The country’s independent vaccine advisory committee recommended on Friday that the shot only be given to people under 65.

The committee, known by its German acronym STIKO, said that “there currently isn’t sufficient data to assess the vaccine effectiveness from the age of 65”.

The final decision rests with the government, but they are likely to follow this advice.

Thomas Mertens, the head of the German advisory committee, said the general approval by EMA was “confusing” in light of the data but that he and his colleagues would gladly update their recommendation if further data comes in. “It’s not set in stone,” he said.

The EMA’s executive director declined to say whether the regulator saw a problem with such an approach.

The agency assessed four trials in the UK, Brazil and South Africa and said the research showed the vaccine proved to be about 60% effective by reducing the number of people who got sick.

The trials have not yet shown whether the vaccine can stop disease transmission.
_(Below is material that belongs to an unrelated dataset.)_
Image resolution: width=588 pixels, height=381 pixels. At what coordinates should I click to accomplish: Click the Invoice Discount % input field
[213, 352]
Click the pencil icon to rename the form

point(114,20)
A separate study testing the AstraZeneca vaccine in the US is still under way.

Professor Andrew Pollard, director of the Oxford Vaccine Group that developed the shot together with AstraZeneca, welcomed the decision.

“The recommendation by the European Medicines Agency is an important milestone in extending access to the Oxford/ AstraZeneca vaccine in our region and providing further endorsement that, after the rigorous scrutiny of regulators, the vaccine can be used to help protect populations from the coronavirus pandemic,” he said in a statement.


(PA Graphics)
(PA Graphics)

The EU has particularly lashed out at AstraZeneca after the drugmaker said it would supply less vaccine in a first batch than originally anticipated.

Exacerbating concerns about supplies to the bloc, which is home to some 450 million people, Moderna told countries including Italy and Denmark the company would be delivering fewer vaccines than originally expected.

Jens Spahn, the German health minister, said on Friday he understood many were waiting impatiently for the vaccine, but cautioned that “several hard weeks of vaccine shortage still lie before us”.

Two more vaccine makers also recently announced results, with Novavax saying this week that its shot appears 89% effective based on early findings and Johnson & Johnson saying its long-awaited single-shot vaccine was 66% effective at preventing moderate to severe illness.

Also on Friday, the European Commission introduced measures to tighten rules on the exports of shots produced in the 27 EU countries.

The “vaccine export transparency mechanism″ will be used until the end of March to control vaccine shipments to non-EU countries and to ensure that any exporting company based in the EU first submits its plans to national authorities.

The EU insisted the measure is not an export ban.

Officials said the mechanism would not affect humanitarian deliveries and shipments to countries covered by the COVAX initiative co-led by the World Health Organisation.

The European Union and AstraZeneca also agreed on Friday to make public a heavily redacted version of their coronavirus vaccine agreement.